Adoptive parents who have children of Indian origin should be allowed to hold the PIO (Person of Indian Origin) card and the children themselves should be given dual citizenship. This would enable the parents and the children to travel to India freely as most of them want to come to India for various reasons. Most important, they would and should feel welcome in India and should be part of Indian society as well.
Even as efforts are intensified in India to eradicate rape, alleviate poverty, promote family planning and protect girl children, the process of relinquishment should be made legal and graceful. The recent ban on relinquishing babies for reasons of poverty and the large number of children in the household would only lead to more irregularities in the system and help unscrupulous middlemen spring up like mushrooms.
In my brief experience as an adoption specialist, I have met two sets of people: who grieve for their inability to bear children and who lament their inability to parent the child born to them. Both feelings are intense. Removing the social taboos that haunt infertile couples and open up people's minds to the possibility of adoption as a way of parenting would foster more in-country and easy inter-country adoptions.
Although adoption is widely accepted and even celebrated in mythology and religious literature, Indian society has not been very enthusiastic about adoption because of factors such as caste, class and concerns about family property.

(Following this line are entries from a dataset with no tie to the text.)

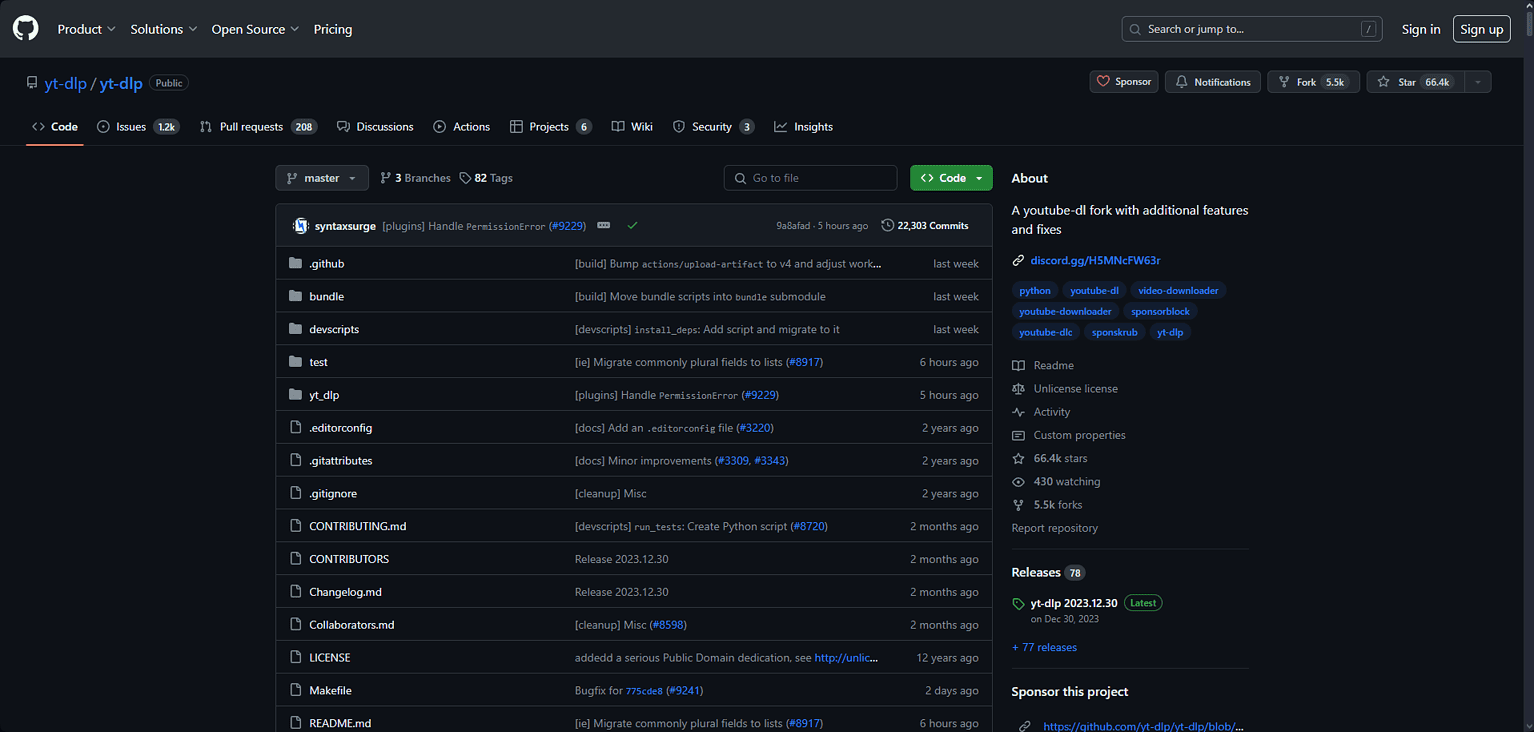The height and width of the screenshot is (732, 1534).
Task: Click the green check status icon
Action: tap(632, 226)

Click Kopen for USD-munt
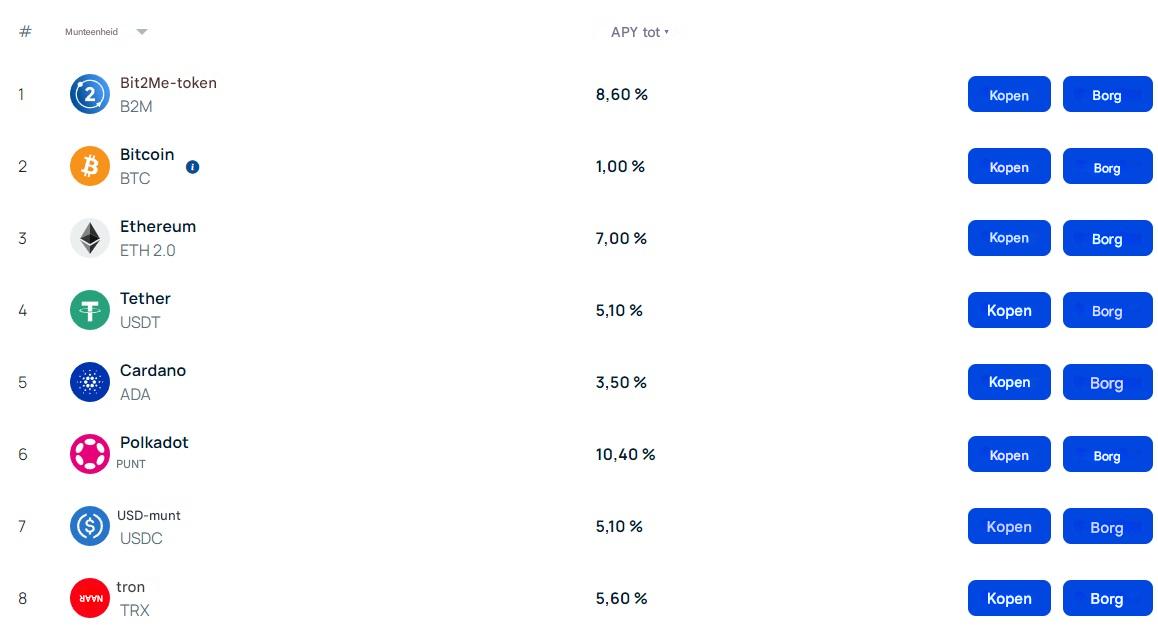click(x=1008, y=526)
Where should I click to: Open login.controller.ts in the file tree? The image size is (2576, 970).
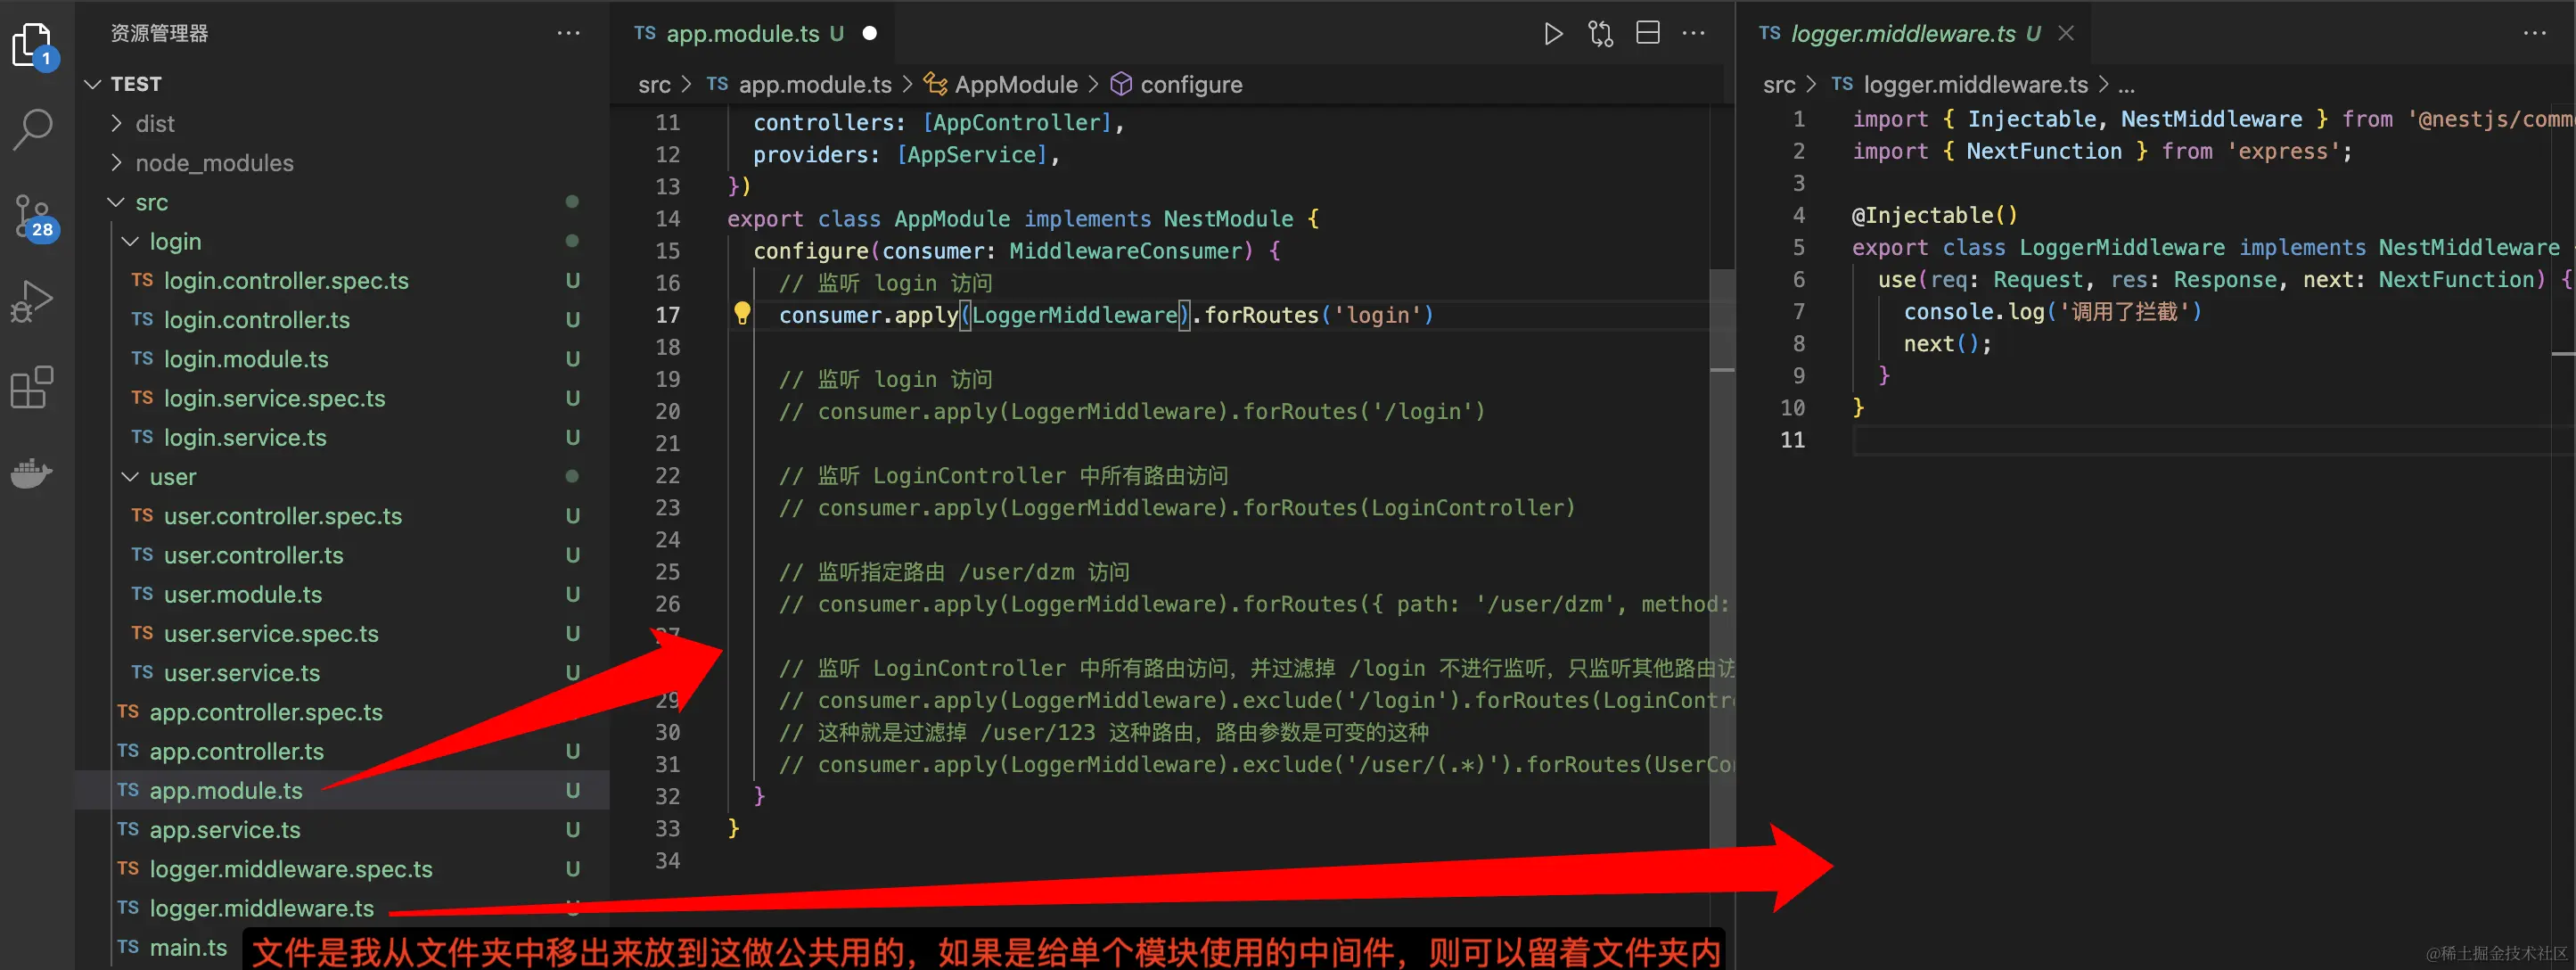tap(256, 320)
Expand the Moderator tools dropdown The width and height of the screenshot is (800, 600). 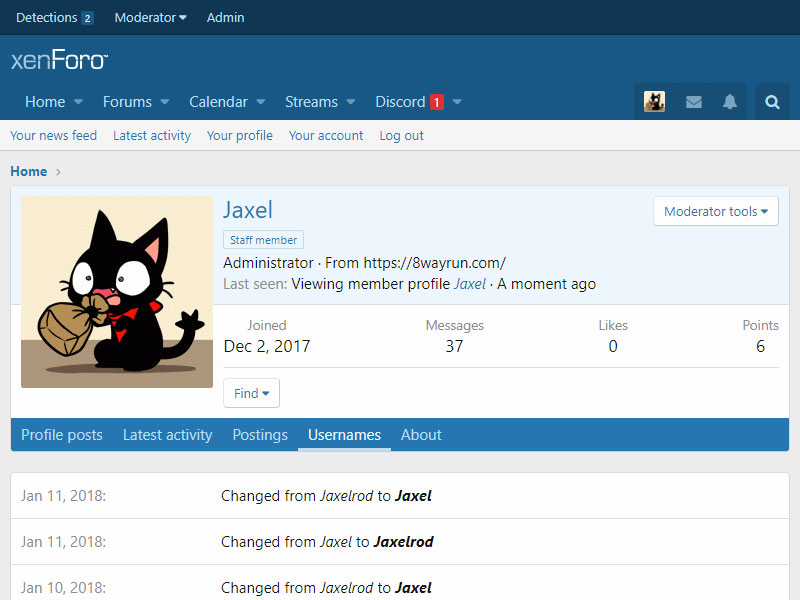pyautogui.click(x=715, y=211)
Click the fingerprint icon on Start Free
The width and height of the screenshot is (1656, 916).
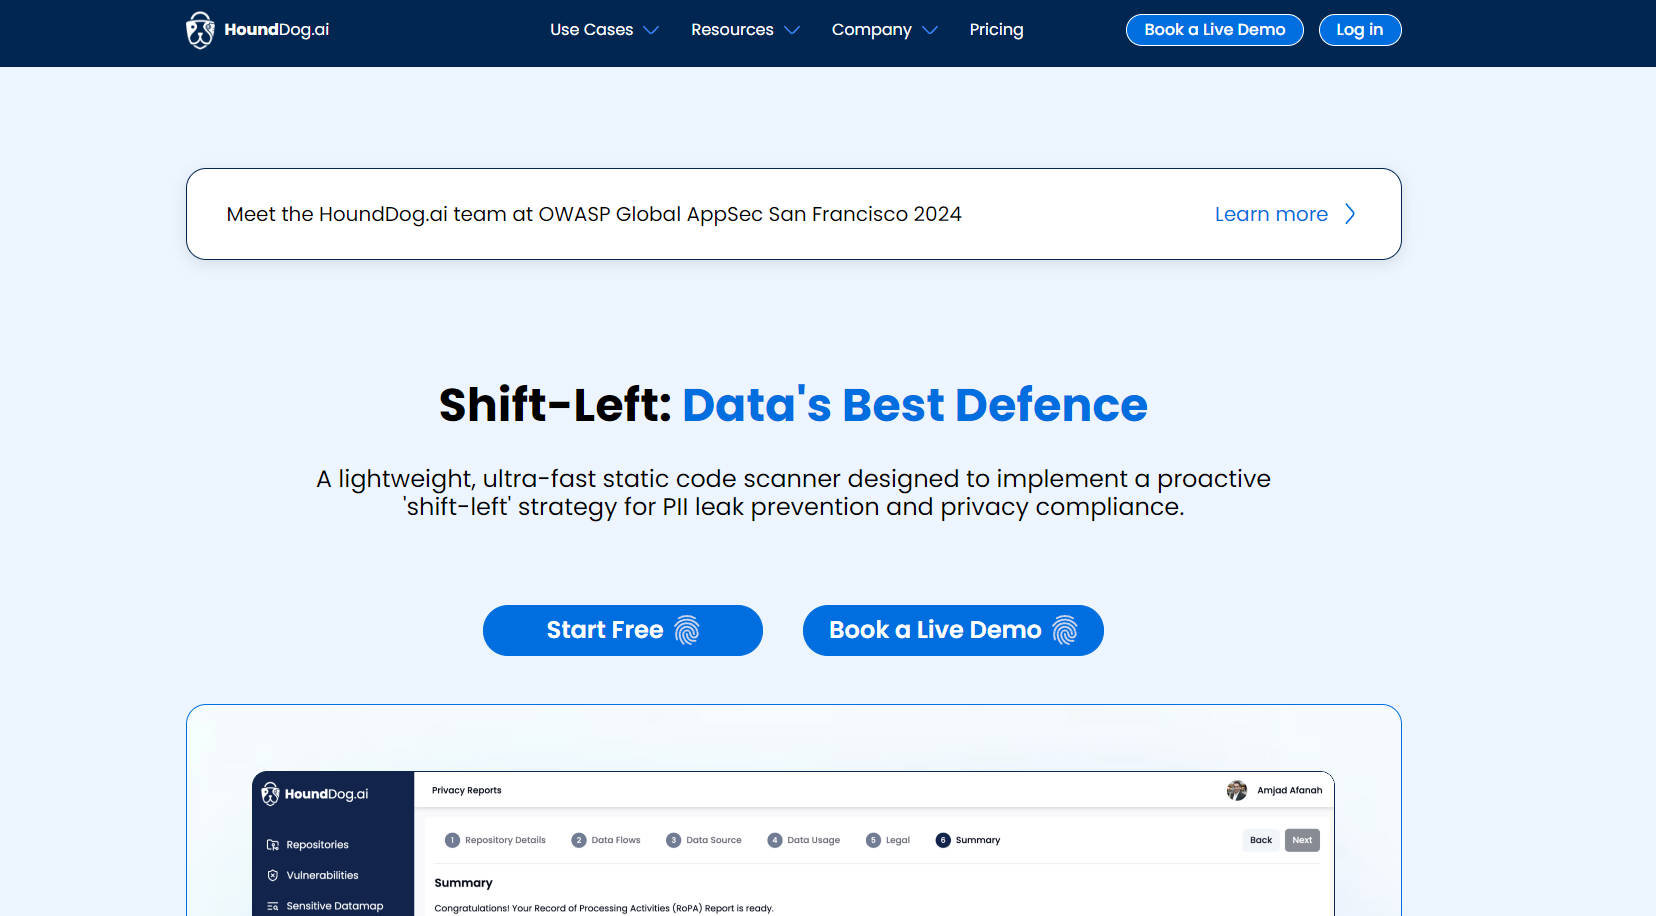[x=687, y=630]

However, of late Indians have become a little more receptive to adoption and this trend should not be hampered by the wrongdoings of a few individuals and institutions.
Meera Udayakumar, a U.S.-trained social worker, worked as the India Programme Coordinator at the Children's Home Society of Minnesota, one of the major adoption agencies in the U.S. She has placed more than one hundred Indian children with American and non-resident Indian parents and is planning to set up post-adoption programmes for these parents and children in India.